*** DATA RECORDS

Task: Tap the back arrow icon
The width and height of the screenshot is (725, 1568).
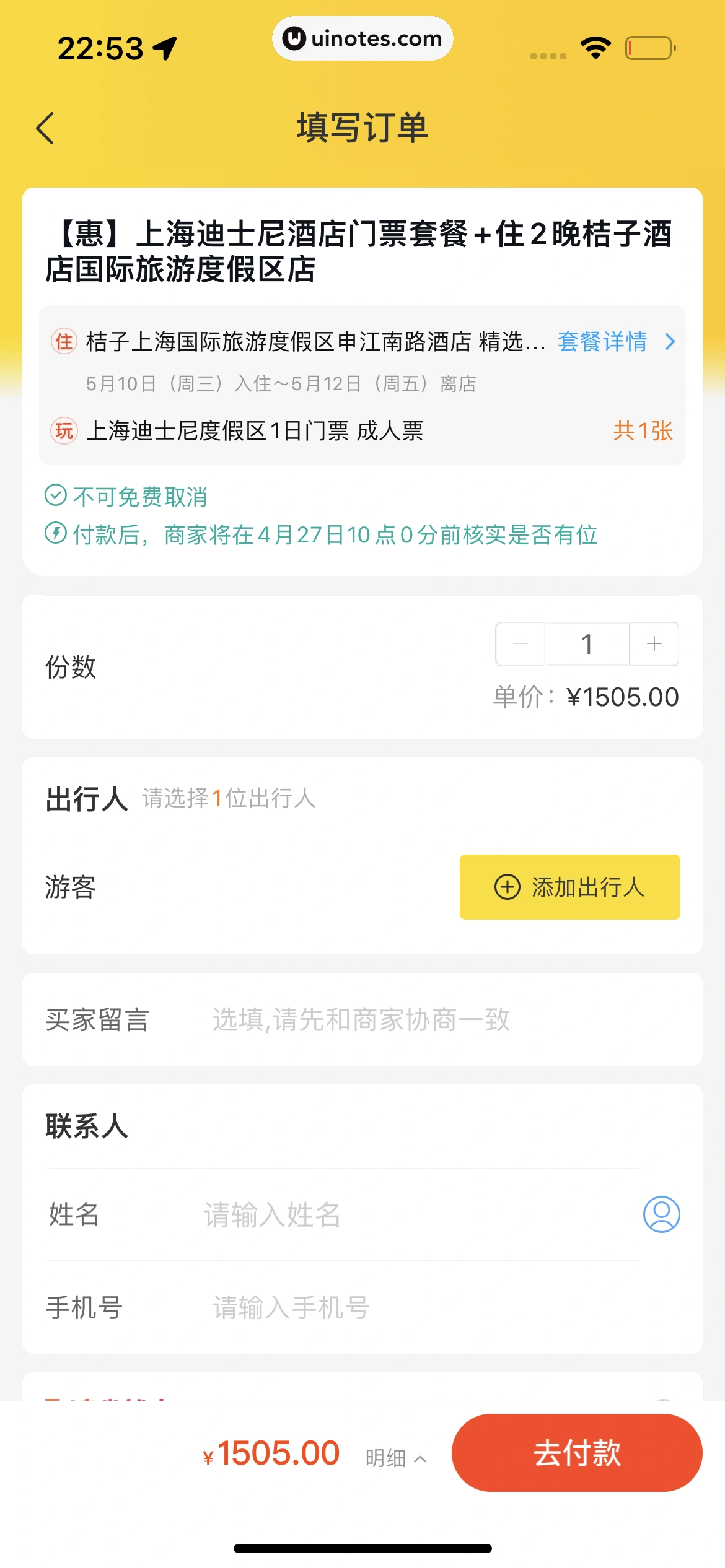Action: click(45, 128)
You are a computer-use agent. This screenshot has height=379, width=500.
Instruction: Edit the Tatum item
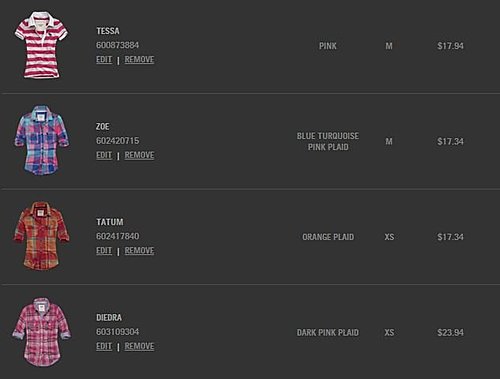pyautogui.click(x=104, y=251)
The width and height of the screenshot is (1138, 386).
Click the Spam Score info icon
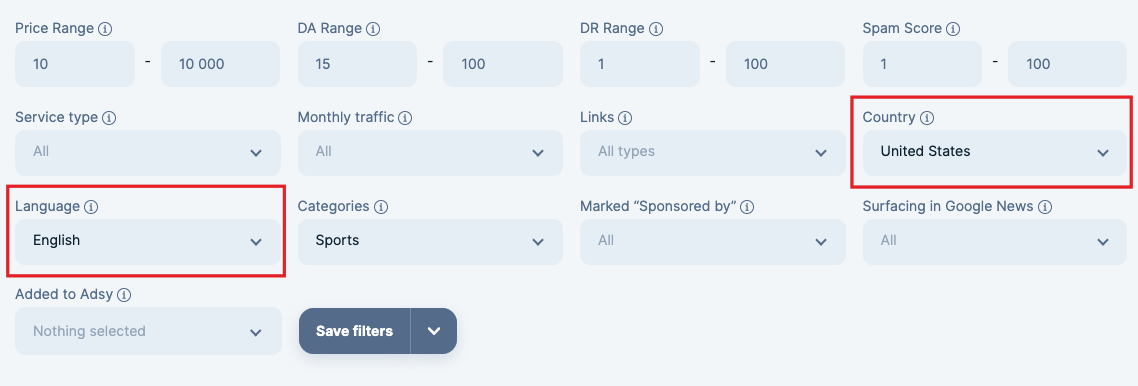pyautogui.click(x=953, y=29)
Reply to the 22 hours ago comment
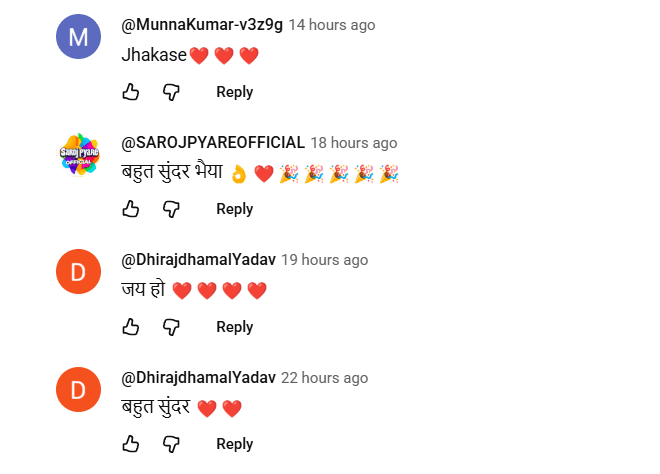The height and width of the screenshot is (474, 660). point(235,444)
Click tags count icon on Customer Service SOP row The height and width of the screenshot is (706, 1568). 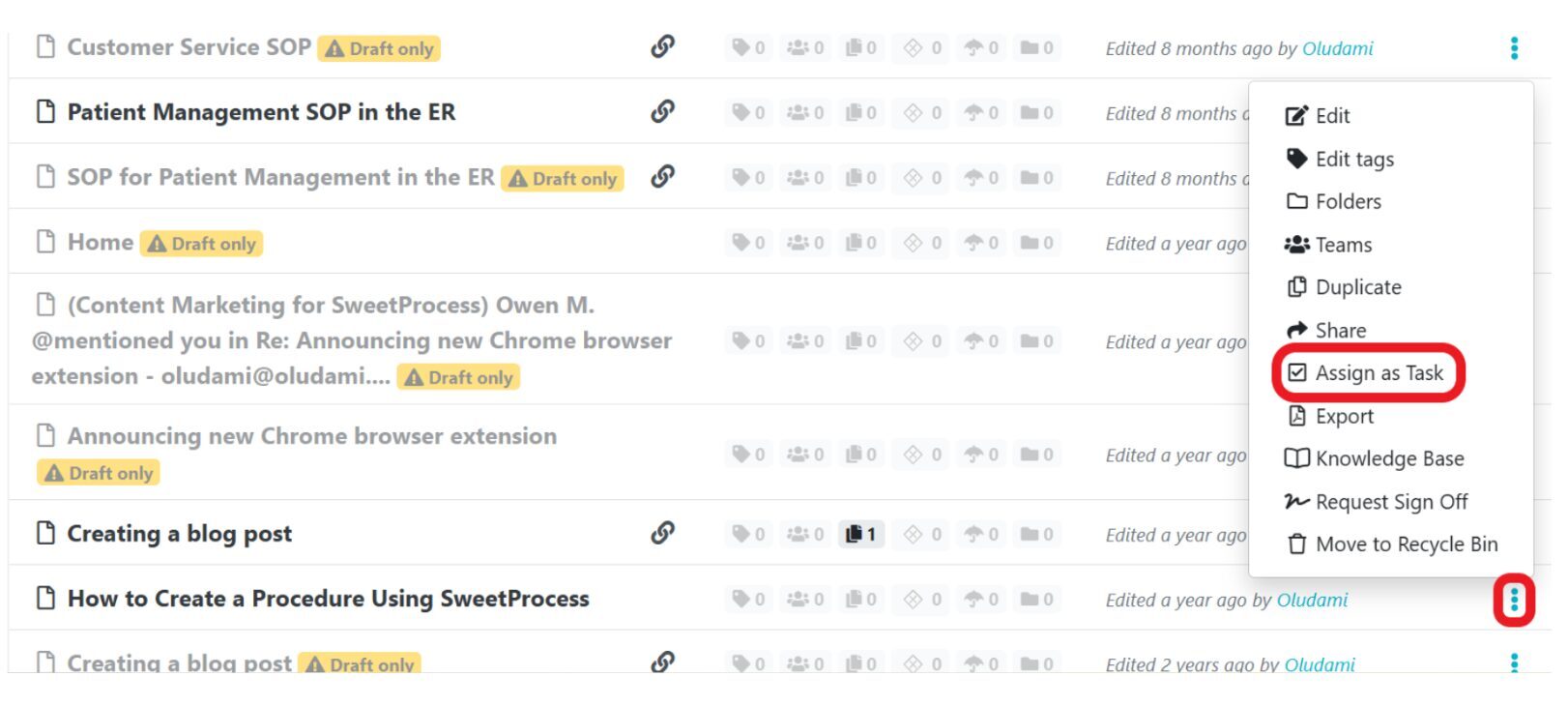click(x=748, y=47)
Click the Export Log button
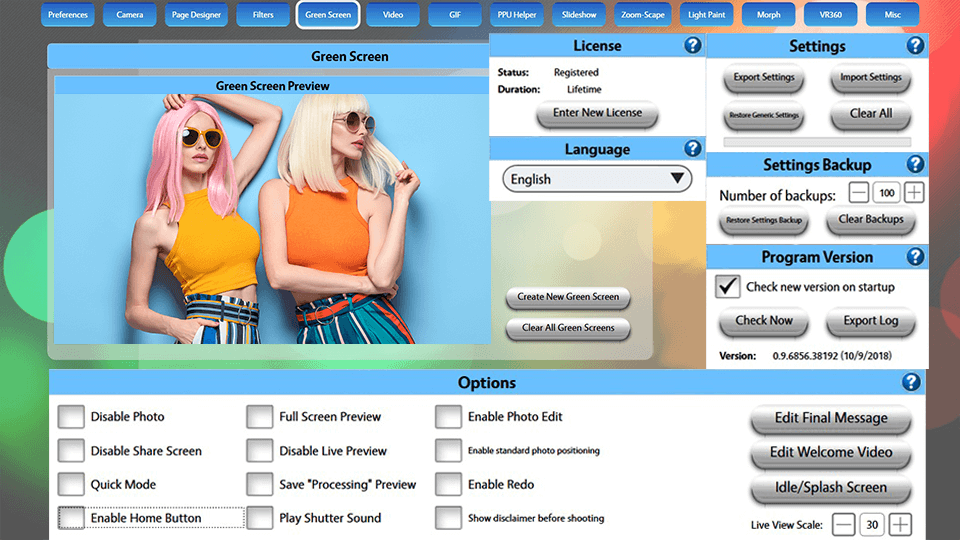Viewport: 960px width, 540px height. tap(870, 321)
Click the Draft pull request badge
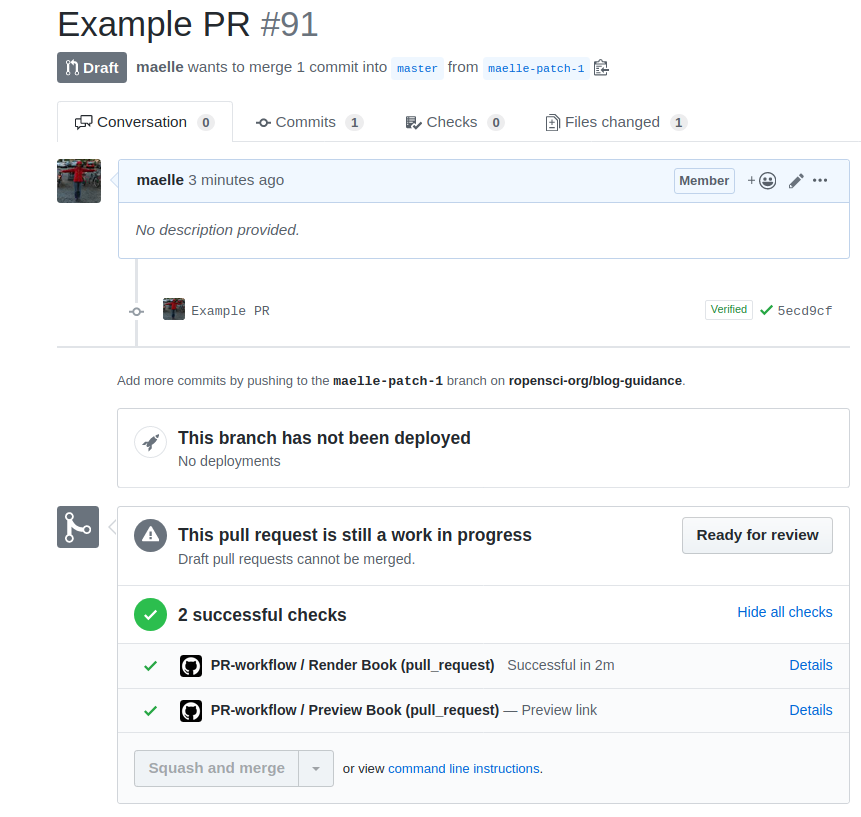The height and width of the screenshot is (817, 861). point(91,67)
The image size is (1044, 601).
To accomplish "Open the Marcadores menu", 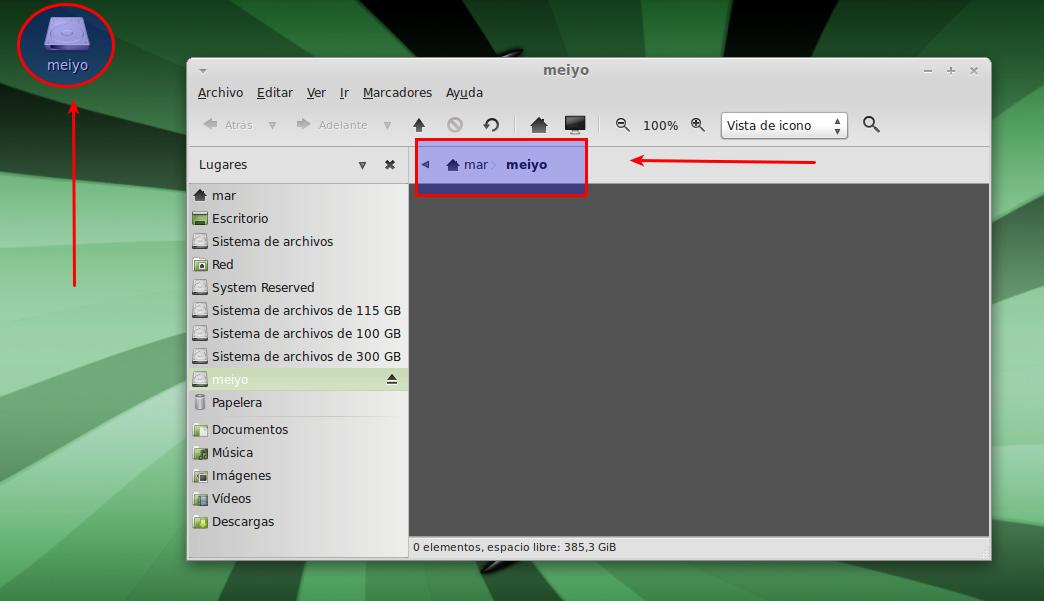I will coord(397,93).
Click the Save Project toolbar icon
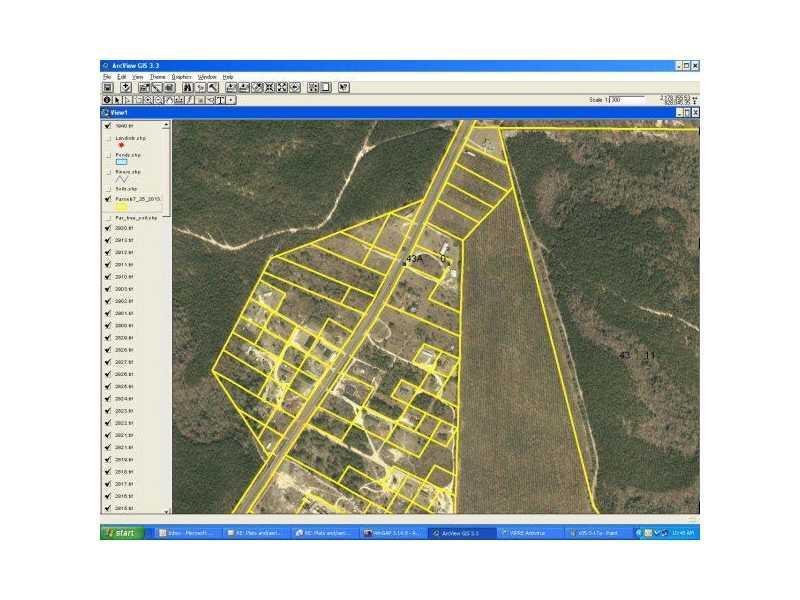This screenshot has width=800, height=600. pyautogui.click(x=108, y=88)
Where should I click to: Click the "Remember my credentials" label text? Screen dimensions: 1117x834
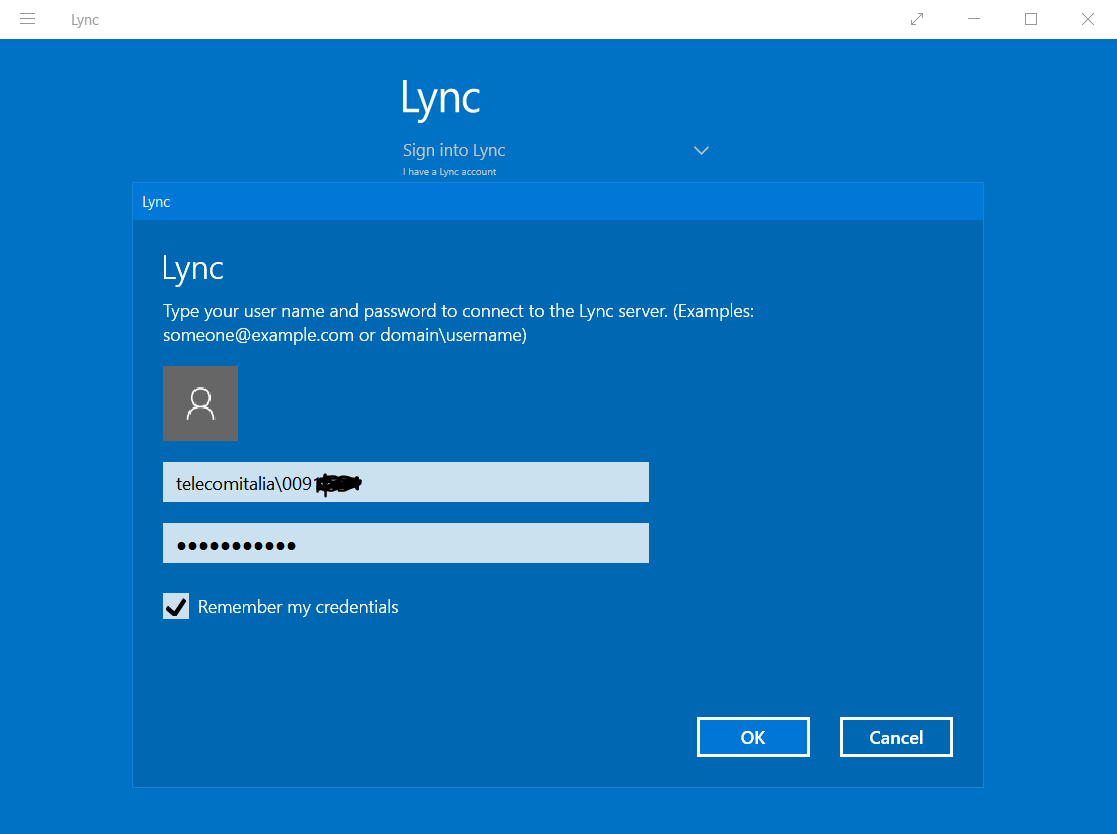click(298, 607)
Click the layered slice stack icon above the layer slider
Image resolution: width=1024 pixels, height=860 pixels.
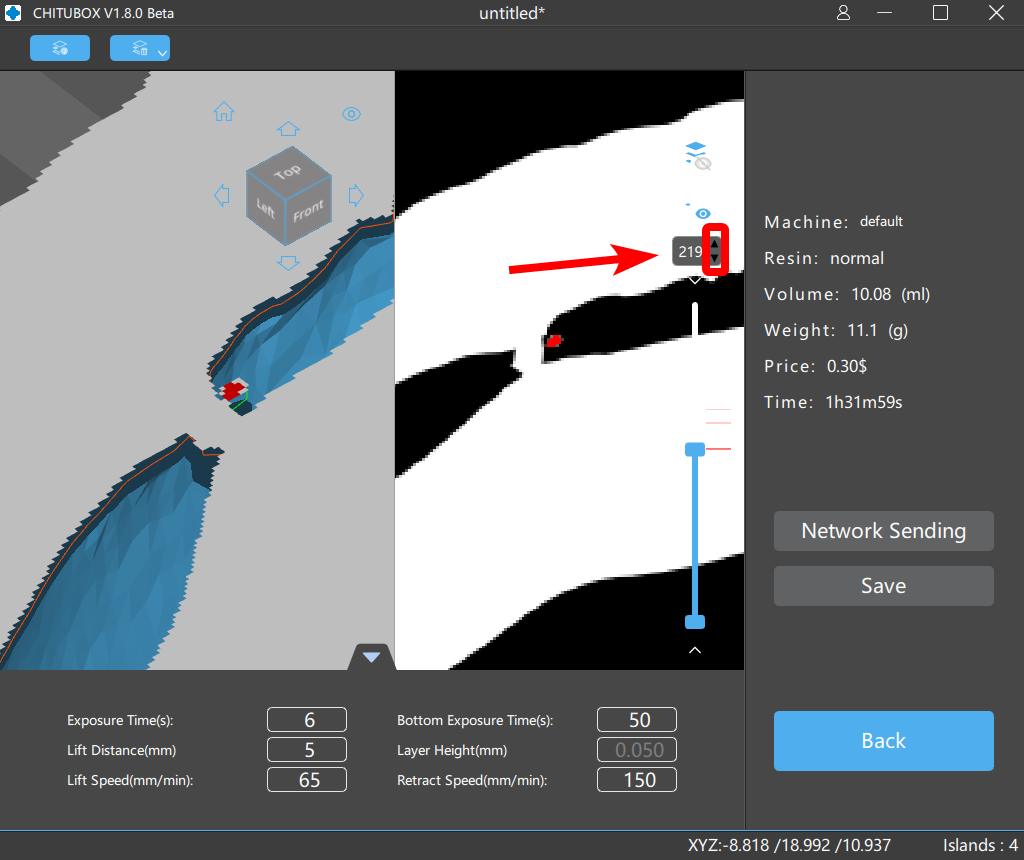(695, 148)
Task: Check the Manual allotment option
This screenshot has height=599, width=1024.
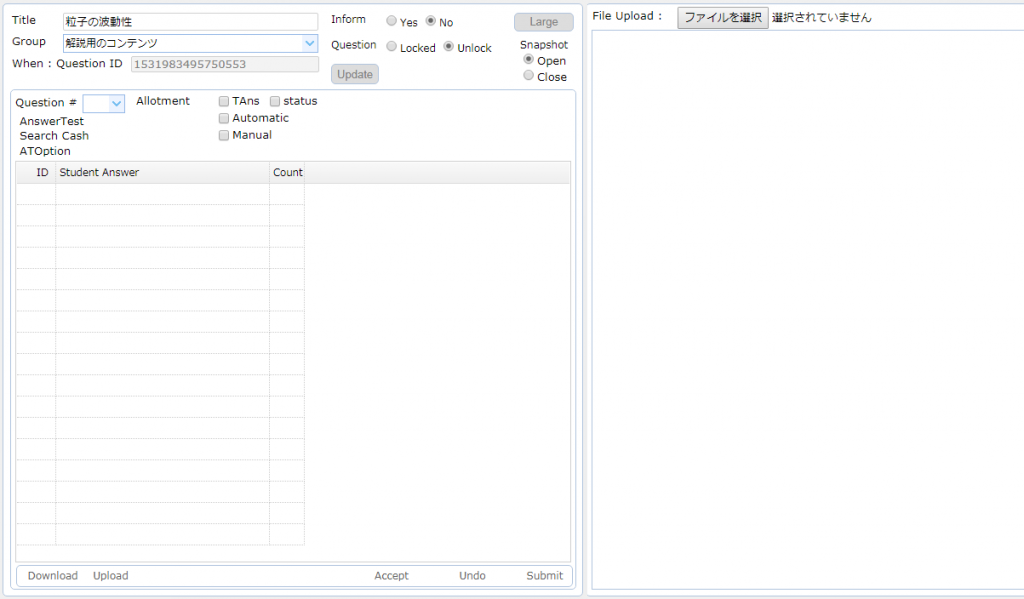Action: pyautogui.click(x=224, y=135)
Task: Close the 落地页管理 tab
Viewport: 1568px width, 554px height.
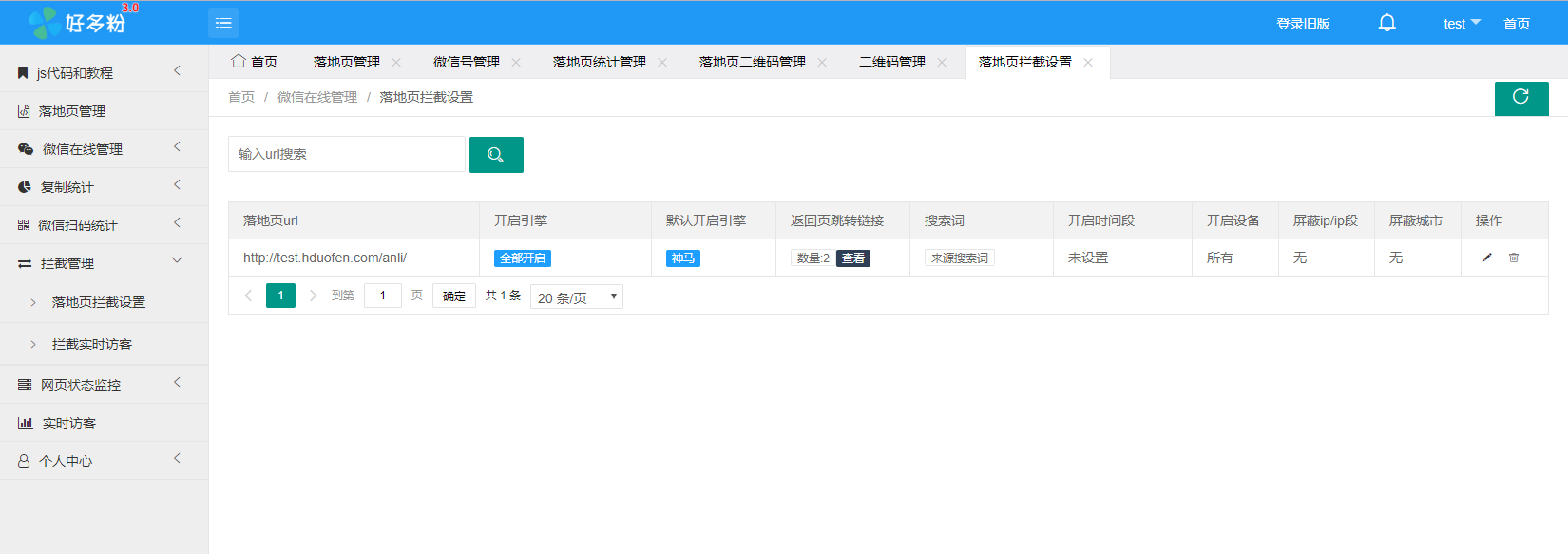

******

Restate word for word the lines above that start at the line containing "Click the Save Project toolbar icon" and run to the end of the listing; exclude the pictures.

Click the Save Project toolbar icon
This screenshot has width=800, height=600. pyautogui.click(x=108, y=88)
Where should I click to: Click the "Remember my credentials" label text? Screen dimensions: 1117x834
click(298, 607)
Click the layered slice stack icon above the layer slider
Image resolution: width=1024 pixels, height=860 pixels.
(695, 148)
Task: Check the Manual allotment option
This screenshot has height=599, width=1024.
Action: pyautogui.click(x=224, y=135)
Task: Close the 落地页管理 tab
Viewport: 1568px width, 554px height.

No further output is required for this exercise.